5) Fifth, failing to grasp the fundamental flaw in the state's franchising of monopoly corporate power, failing to see the violation of the nonaggression principle that occurs by granting privileges (derived from the Latin "private law") to business interests and affording these business entities unequal protection before the law.
This is a hugely important issue: the moral legitimacy of the corporate legal franchise. An entirely different sort of civilization emerges if and when the corporate genie is stuffed back into the lamp of temptation. Consider how our lives might change if corporate charters restricted operation outside a state's borders, prohibited corporations from owning other corporations, prohibited corporate boards from having members on other corporate boards, rescinded limited liability protections or legal personhood, and so on.
6) Sixth, probably the most critical blankout is support for the American state in its unconstitutional CIA-led military aggressions in the Middle East and killings, tortures, and disappearances everywhere on the premise of a terror threat concocted by the Cartel through the "new Pearl Harbor" of the 911 attacks.
7) Lately a movement has emerged that may be called the "demonization of the left."
Former Marxist David Horowitz and his whacky gang over at FrontPage—many Randians have fallen for his shrill Zionist[3], corporate-militaristic-state drivel— take blanking out to a whole new level: i.e. "That jackboot on your face does not clad the foot of a Bush-Cheney Nazi wannabe.
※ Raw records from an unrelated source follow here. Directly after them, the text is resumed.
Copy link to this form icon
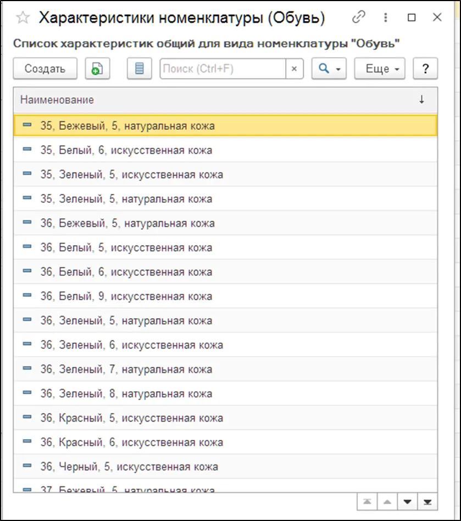The height and width of the screenshot is (521, 461). (359, 18)
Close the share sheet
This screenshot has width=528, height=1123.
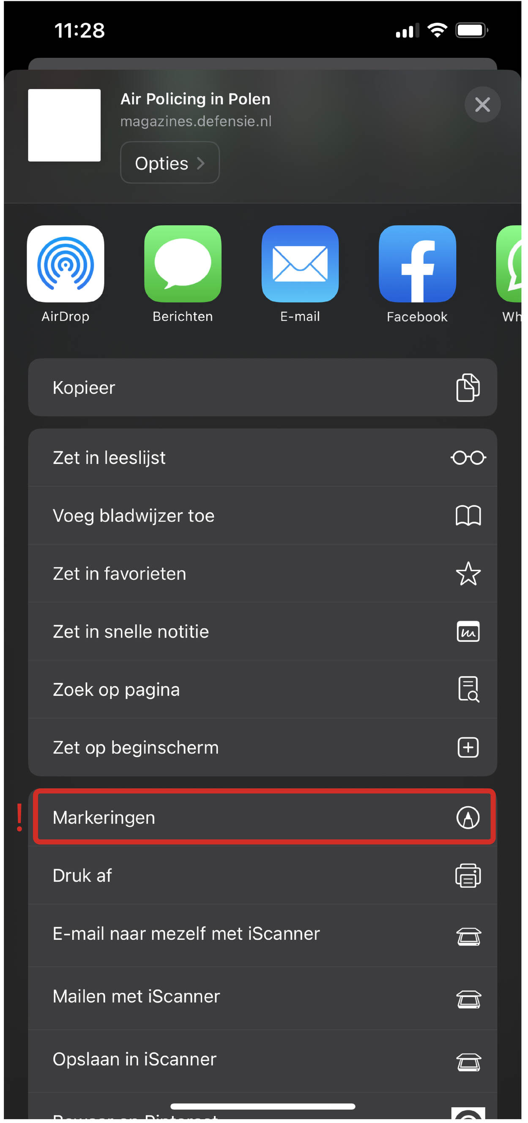coord(482,105)
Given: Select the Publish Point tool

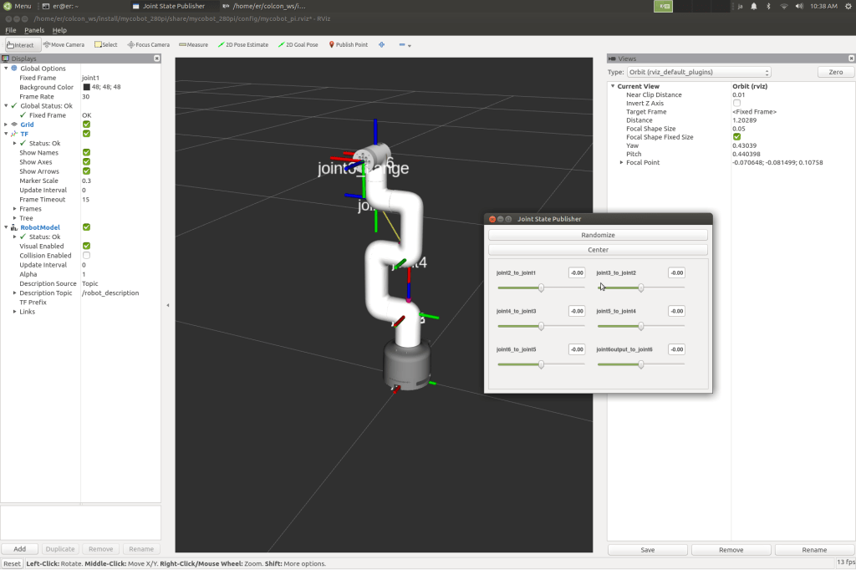Looking at the screenshot, I should click(x=348, y=45).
Instead, it's from those mass-murdering, crazed leftist-environmentalist-stoner-hippies for peace."
8) Finally, on the civil liberties issue, most sane people acknowledge the war on drugs as one of the most irrational and destructive government policies ever inflicted on humanity...
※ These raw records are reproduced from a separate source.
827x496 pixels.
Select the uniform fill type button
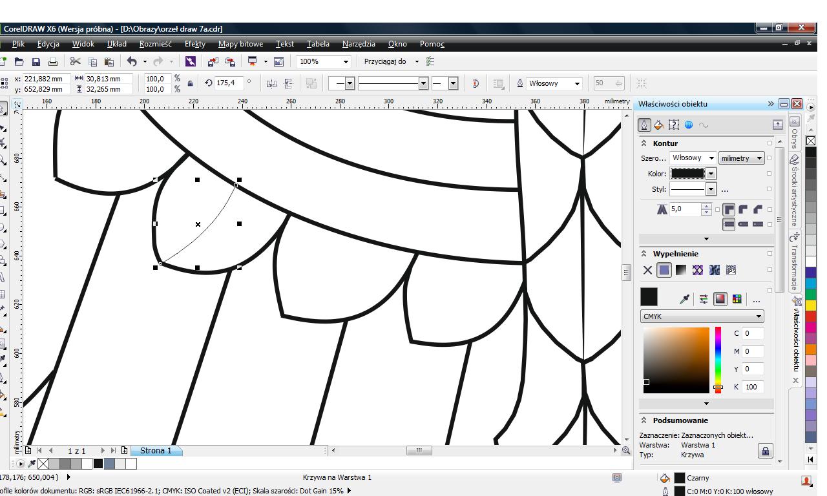pyautogui.click(x=664, y=270)
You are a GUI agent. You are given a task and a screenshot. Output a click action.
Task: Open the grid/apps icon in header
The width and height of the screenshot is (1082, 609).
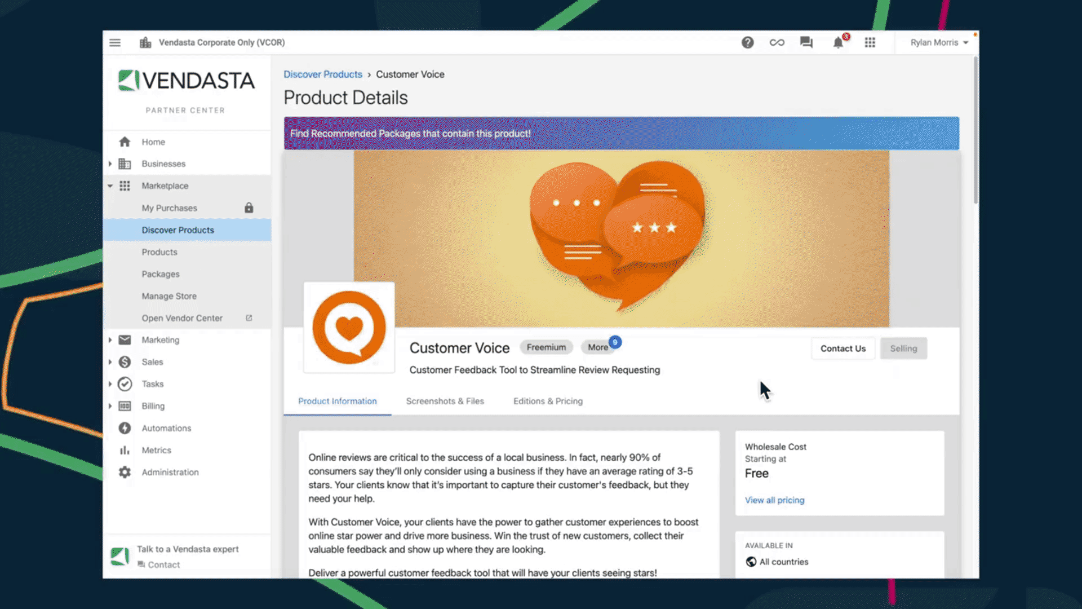[870, 42]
Drug freedom is at best a minor issue for the R2BSer.
9) Though not truly a subject of blanking anything out, most Objectivists have little interest in the life extension or transhumanist movements.
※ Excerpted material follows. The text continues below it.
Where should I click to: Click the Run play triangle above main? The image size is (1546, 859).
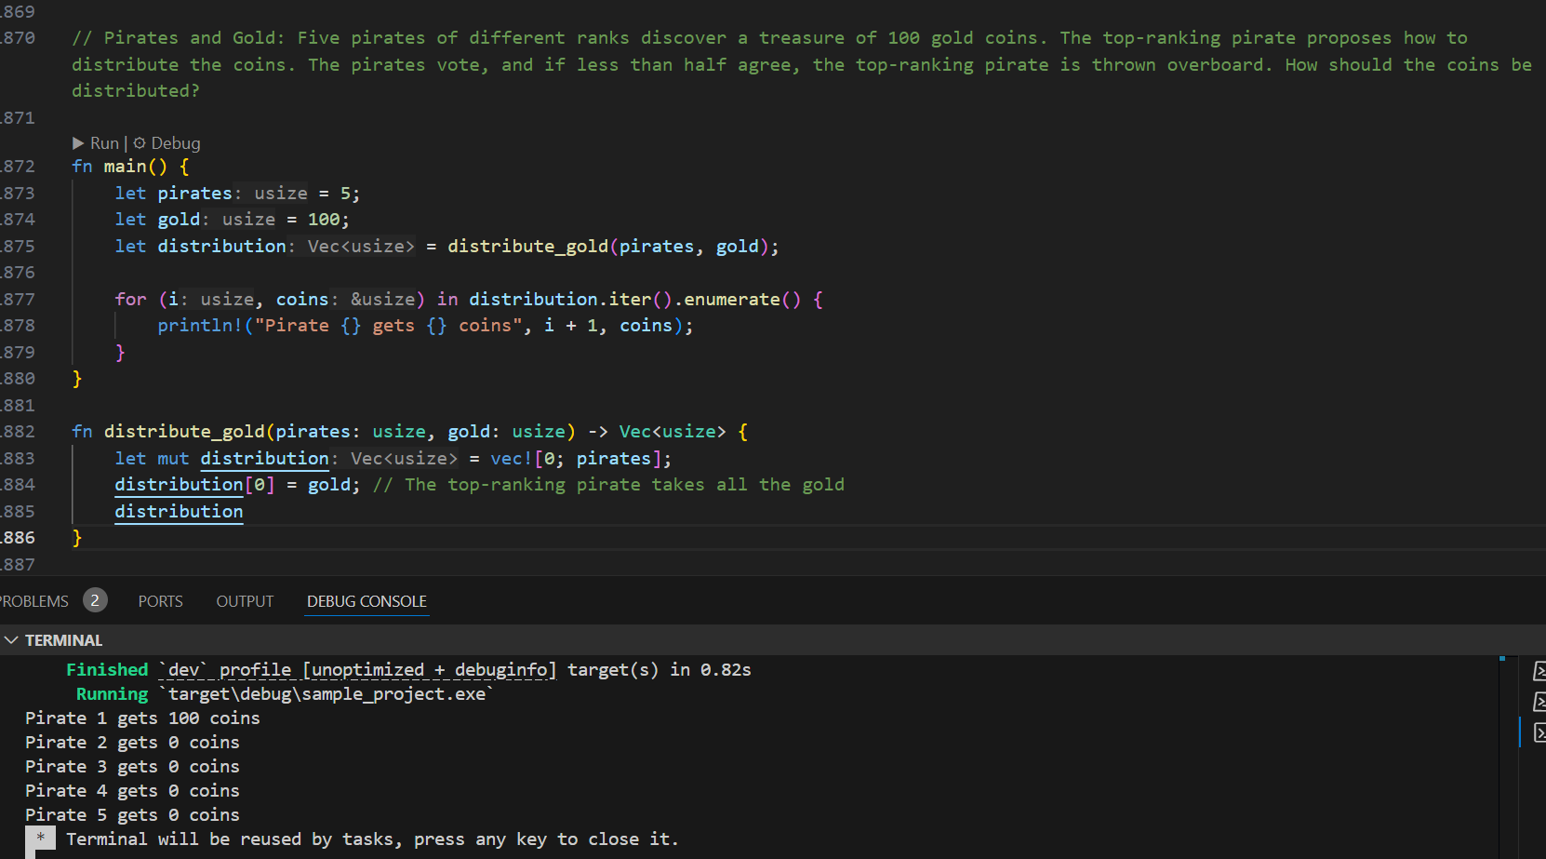pos(78,143)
This blindspot comes from Rand herself, who
never dealt with the very real prospect of extended, vigorous, youthful, individual human life... which was being discussed as early as the 1960s in, say, cryonics pioneer Robert Ettinger's The Prospect for Immortality.
With so many who call themselves Objectivists stuck with some combination of the above R2BS symptoms, one wonders whether Objectivism qua rational philosophy will make it to the end of the century.
Certainly Objectivism as a set of ideas will survive, as will the passion for reason and liberty engendered by Ayn Rand (at least when battling genuine collectivism). But few will embrace the ends of any Randian organization that roundly disrespects peace, justice, civil liberties, the environment, and reason itself.
If someone were to come up with a pro-Randian group with a name like "Reasonable Objectivists of the Libertarian Left" (ROLL), or even simply Reasonable Objectivists for Humanity, I'd certainly consider enlisting. How about you?
[1] Here I recommend the brilliantly written tome by G. Edward Griffin, The Creature from Jekyll Island, which describes how the power-elite (interests of corporate and banking dynasties of Rockefeller, Morgan, Warburg, Rothschild, and Kuhn-Loeb & Co., together representing more than a quarter of the world's wealth at the time) met on this private island of J.P. Morgan's off the coast of Georgia in 1910, with the purpose of designing the ultimate banking cartel known as the Federal Reserve System.
[2] The emotional-perceptual mode of consciousness as distinct from the conceptual mode is not a cognitive process, but it is often treated as one. An example is someone who has an immediate negative emotional reaction on hearing the words "Al Gore" and regards that feeling as validly negating whatever assertion Gore makes.
[3] I mean Zionist in this context as the longstanding, fervent religious movement to establish Israel as a Jewish country in the area of the Middle East that had come to be commonly referred to as Palestine (and to forcefully dispossess non-Jewish and/or noncooperating inhabitants of Palestine who had lived there for centuries).